Abstract:Textual entailment recognition is one of the basic natural language understanding(NLU) tasks. Understanding the meaning of sentences is a prerequisite before applying any natural language processing(NLP) techniques to automatically recognize the textual entailment. A text entails a hypothesis if and only if the true value of the hypothesis follows the text. Classical approaches generally utilize the feature value of each word from word embedding to represent the sentences.
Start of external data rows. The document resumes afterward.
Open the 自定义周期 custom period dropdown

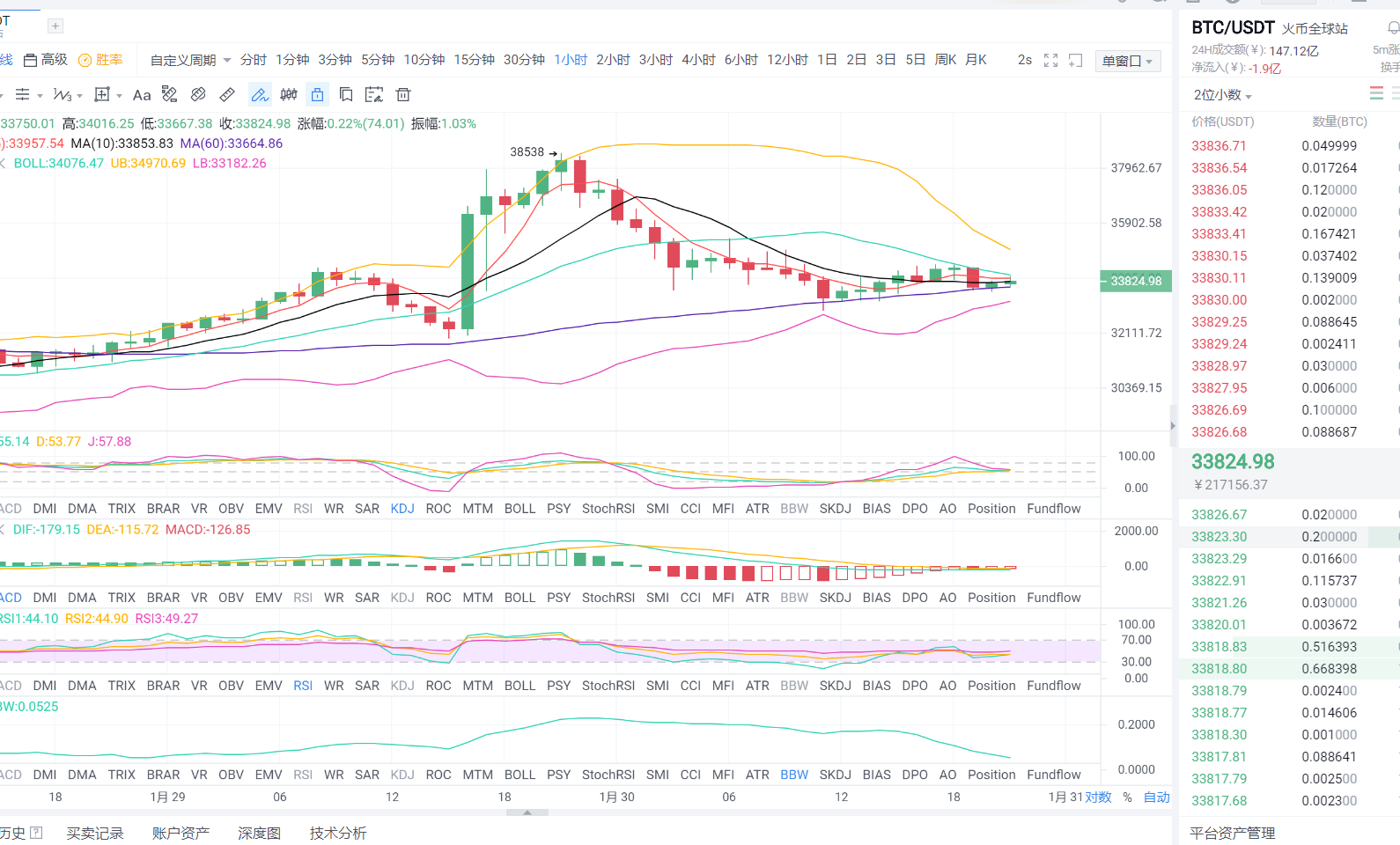point(190,60)
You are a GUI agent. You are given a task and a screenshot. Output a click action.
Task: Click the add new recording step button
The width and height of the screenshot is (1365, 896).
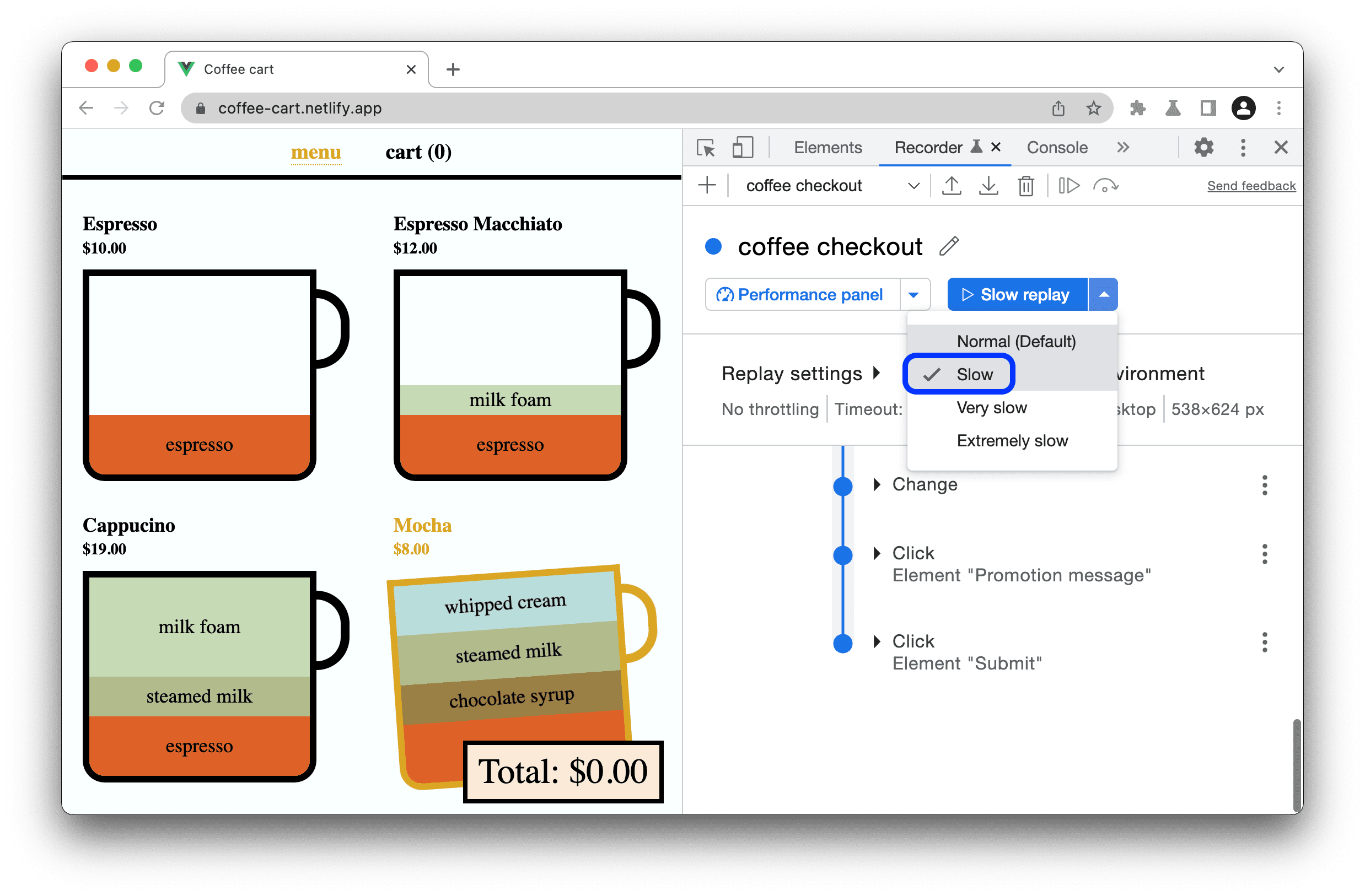pos(711,187)
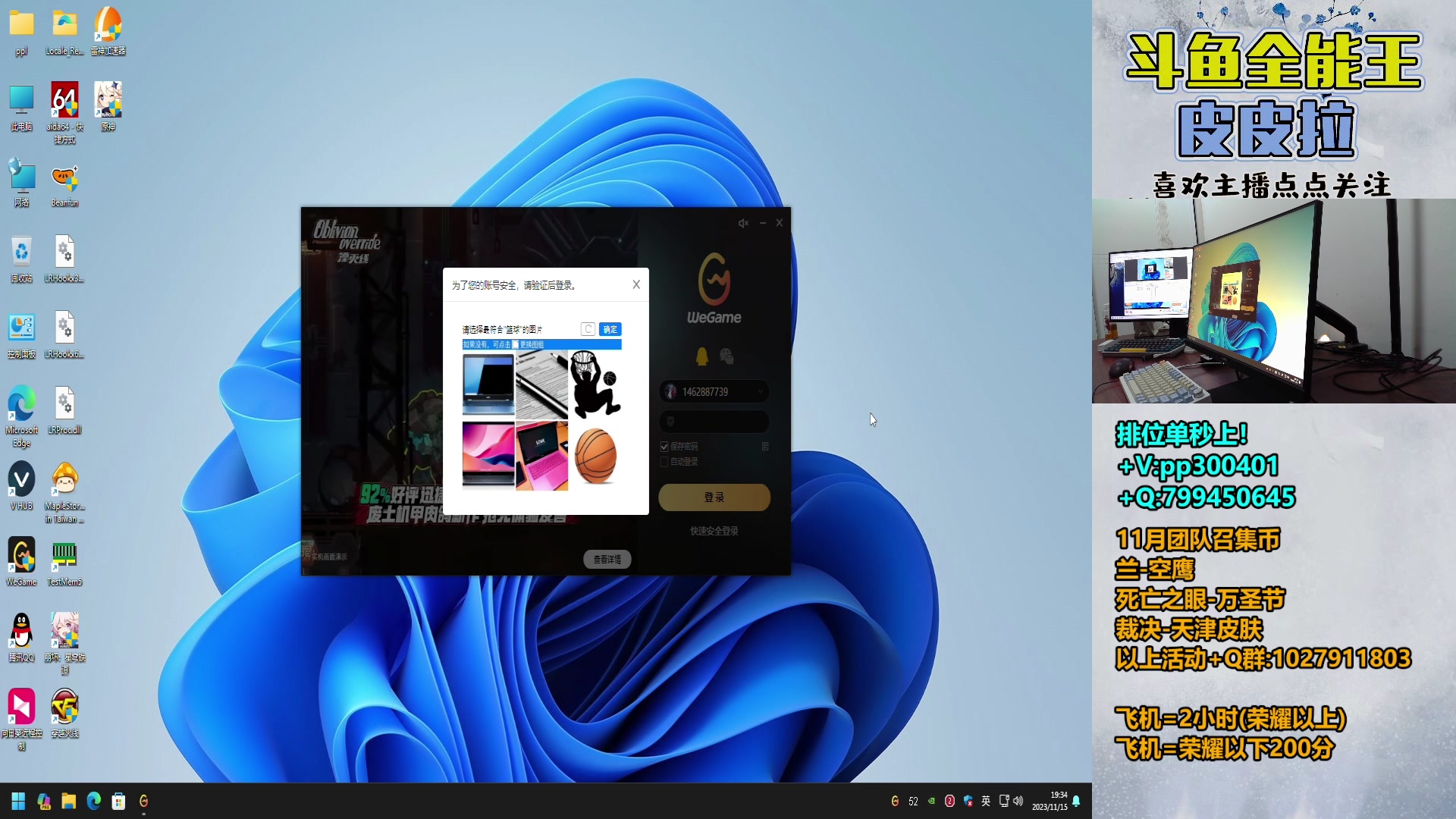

In this paper, we propose a novel approach to identifying the textual entailment relationship between text and hypothesis, thereby introducing a new semantic feature focusing on empirical threshold-based semantic text representation. We employ an element-wise Manhattan distance vector-based feature that can identify the semantic entailment relationship between the text-hypothesis pair. We carried out several experiments on a benchmark entailment classification(SICK-RTE) dataset. We train several machine learning(ML) algorithms applying both semantic and lexical features to classify the text-hypothesis pair as entailment, neutral, or contradiction. Our empirical sentence representation technique enriches the semantic information of the texts and hypotheses found to be more efficient than the classical ones. In the end, our approach significantly outperforms known methods in understanding the meaning of the sentences for the textual entailment classification task.